───── Data section
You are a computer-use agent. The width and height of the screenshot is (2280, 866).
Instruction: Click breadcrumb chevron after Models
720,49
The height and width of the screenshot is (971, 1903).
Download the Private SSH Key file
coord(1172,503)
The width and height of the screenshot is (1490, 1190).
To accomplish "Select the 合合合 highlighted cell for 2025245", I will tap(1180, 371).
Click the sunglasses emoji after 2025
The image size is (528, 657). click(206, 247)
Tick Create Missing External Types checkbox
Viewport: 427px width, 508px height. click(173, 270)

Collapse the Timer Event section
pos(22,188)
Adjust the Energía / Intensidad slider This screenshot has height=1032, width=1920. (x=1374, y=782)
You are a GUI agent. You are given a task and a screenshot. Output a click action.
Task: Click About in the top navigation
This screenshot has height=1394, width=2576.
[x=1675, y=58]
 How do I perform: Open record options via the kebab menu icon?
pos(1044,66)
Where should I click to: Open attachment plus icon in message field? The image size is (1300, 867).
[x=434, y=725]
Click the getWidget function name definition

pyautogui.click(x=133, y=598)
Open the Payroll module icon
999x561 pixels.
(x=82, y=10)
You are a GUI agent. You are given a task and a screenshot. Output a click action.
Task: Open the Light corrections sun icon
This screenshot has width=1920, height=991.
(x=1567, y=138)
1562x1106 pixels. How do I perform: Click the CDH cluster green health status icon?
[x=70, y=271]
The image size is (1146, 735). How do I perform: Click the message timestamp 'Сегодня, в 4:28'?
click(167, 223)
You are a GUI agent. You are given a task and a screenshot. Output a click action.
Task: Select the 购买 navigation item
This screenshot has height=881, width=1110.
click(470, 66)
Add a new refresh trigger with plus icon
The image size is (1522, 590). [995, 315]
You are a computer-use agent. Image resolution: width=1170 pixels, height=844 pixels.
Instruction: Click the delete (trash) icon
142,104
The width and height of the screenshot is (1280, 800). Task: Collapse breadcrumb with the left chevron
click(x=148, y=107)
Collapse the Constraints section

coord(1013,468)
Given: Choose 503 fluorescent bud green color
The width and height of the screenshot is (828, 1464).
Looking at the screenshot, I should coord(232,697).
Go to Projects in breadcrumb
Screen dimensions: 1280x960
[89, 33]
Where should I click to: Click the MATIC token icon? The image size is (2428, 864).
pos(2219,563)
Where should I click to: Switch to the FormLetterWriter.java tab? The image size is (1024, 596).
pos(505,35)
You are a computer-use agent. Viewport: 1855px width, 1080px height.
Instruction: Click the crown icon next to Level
──────────
_Exercise task_
Find each line in the entries above that contains the string "Instruction" and copy those lines out in full.

_Final result_
Instruction: Click breadcrumb chevron after Models
Instruction: Click the delete (trash) icon
Instruction: Click the crown icon next to Level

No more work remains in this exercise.